Monday, June 06, 2022

Circumventing the Peter Principle

"if a team runs itself for six months while you search for a manager, you don't need to look outside, you need to promote from within"

Well, yes... 

..."But I don't want to be a manager"...

..."But I've seen too many teams ruined by promoting a competent worker to a management role they didn't want, or couldn't do properly"...

Again, yes... It's a well understood phenomenon, called "The Peter Principle"; commonly stated as:

"In any organization, an employee will be promoted to their level of incompetence"


It's one of the biggest problems in organizational management... 

...(And you should definitely read the book by the way)... 

Which is why when you're faced with a situation as presented above, you need to do one of two things:

1. Flatten the hierarchy... remove the level of management in question as unnecessary and counterproductive... Assign administrative and project management support to the team so they can focus on what they're good at, and have the higher level management take on the remaining responsibilities the previous layer of management that are actually not just necessary, but critical. Specifically, 

A. setting missions and goals for the team, in alignment with the organizations missions and goals, and effectively iterate and adjust them to optimize performance
B. Obtaining and distributing the resources necessary for the team to accomplish their tasks, goals, and missions
C. Advocating for and representing the team within the rest of the organization
D. Most importantly other than point A... manage and improve both the professional development, and the morale of the team members individually, and the team as a whole

2. If flattening the hierarchy won't work, for whatever reason, then find someone internally who has the aptitude and desire and is trainable to manage others, and then ACTUALLY DEVELOP their leadership and management skills and abilities.

The reasons managers get paid more... Or at least it SHOULD be and is intended to be... because their skills, abilities, aptitudes etc... are more rare than those with purely functional or technical skills; and even more rare than that, because they willingly accept responsibility for the actions, and the development, of others.

That second part is the big hangup... lots of great functional, operational, or technical people, either don't want, or honestly cant, accept that responsibility over others, and still be functional at the level they need to be. They don't want the risk and stress, or their core character causes it to be TOO MUCH risk and stress for them to be able to handle, without it hurting or harming them. 

Please not, that doesn't make someone who wants the responsibility superior, or someone who can't handle that responsibility inferior... Just different, and not suitable for management or leadership. 

But, so long as someone has the constitution, and innate character elements necessary, at the very least the skills of both management and leadership can be trained, and gained, and improved with experience; making for a competent and functional manager, even if they don't have a particular talent or aptitude for it.

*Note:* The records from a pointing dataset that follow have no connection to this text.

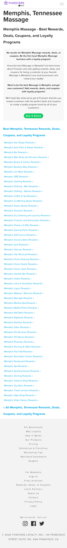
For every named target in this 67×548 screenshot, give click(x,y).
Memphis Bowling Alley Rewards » (21, 166)
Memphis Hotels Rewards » (17, 278)
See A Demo (33, 115)
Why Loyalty (33, 431)
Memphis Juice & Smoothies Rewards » (24, 283)
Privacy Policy (33, 501)
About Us (33, 493)
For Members (33, 472)
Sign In (33, 476)
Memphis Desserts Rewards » (19, 210)
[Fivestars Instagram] (25, 523)
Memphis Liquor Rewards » (17, 288)
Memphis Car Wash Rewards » (19, 171)
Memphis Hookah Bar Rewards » (20, 273)
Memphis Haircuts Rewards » (18, 249)
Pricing (33, 444)
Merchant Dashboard (33, 456)
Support (33, 460)
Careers (33, 497)
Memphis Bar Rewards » (16, 152)
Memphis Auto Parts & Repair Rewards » (24, 147)
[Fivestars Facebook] (34, 523)
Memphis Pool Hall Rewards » (19, 351)
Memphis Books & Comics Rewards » (22, 162)
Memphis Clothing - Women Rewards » (23, 191)
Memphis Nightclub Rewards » (19, 317)
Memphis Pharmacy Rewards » (19, 341)
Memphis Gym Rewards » (16, 244)
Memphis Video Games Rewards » (21, 400)
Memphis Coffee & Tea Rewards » (21, 196)
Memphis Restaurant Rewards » (20, 361)
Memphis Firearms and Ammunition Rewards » (27, 220)
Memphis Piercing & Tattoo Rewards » (23, 346)
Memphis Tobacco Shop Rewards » (21, 380)
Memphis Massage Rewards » (19, 298)
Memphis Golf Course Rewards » (20, 235)
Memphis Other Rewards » (17, 327)
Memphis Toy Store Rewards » (19, 385)
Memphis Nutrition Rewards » (19, 322)
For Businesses (33, 427)
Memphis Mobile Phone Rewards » (21, 307)
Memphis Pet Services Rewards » (20, 332)
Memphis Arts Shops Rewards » (20, 142)
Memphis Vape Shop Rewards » (20, 395)
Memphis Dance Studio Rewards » (21, 205)
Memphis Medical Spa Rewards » (20, 303)
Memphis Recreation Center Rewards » (23, 356)
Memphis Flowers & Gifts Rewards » (22, 225)
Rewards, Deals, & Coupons (33, 484)
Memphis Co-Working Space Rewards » (23, 200)
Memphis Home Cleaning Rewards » (22, 259)
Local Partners (33, 489)
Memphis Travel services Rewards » (22, 390)
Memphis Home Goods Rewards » (21, 264)
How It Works (33, 435)
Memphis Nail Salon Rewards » (19, 312)
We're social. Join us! (33, 517)
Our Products (33, 439)
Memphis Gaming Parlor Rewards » (21, 230)
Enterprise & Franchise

... It takes natural talent and aptitude, as well as the various necessary character elements, AND all of the support and training and development,  and resources; to become a good or great manager or leader... Or anything more than functional and competent... And importantly, to became any kind of actual leader, not just a manager. 

To do that, they need professional development, and support from higher management and leadership; and they need to have realistic expectations set, with appropriate missions and goals and metrics, and the resources necessary to achieve them.

The problem, is that so often, none of that actually happens.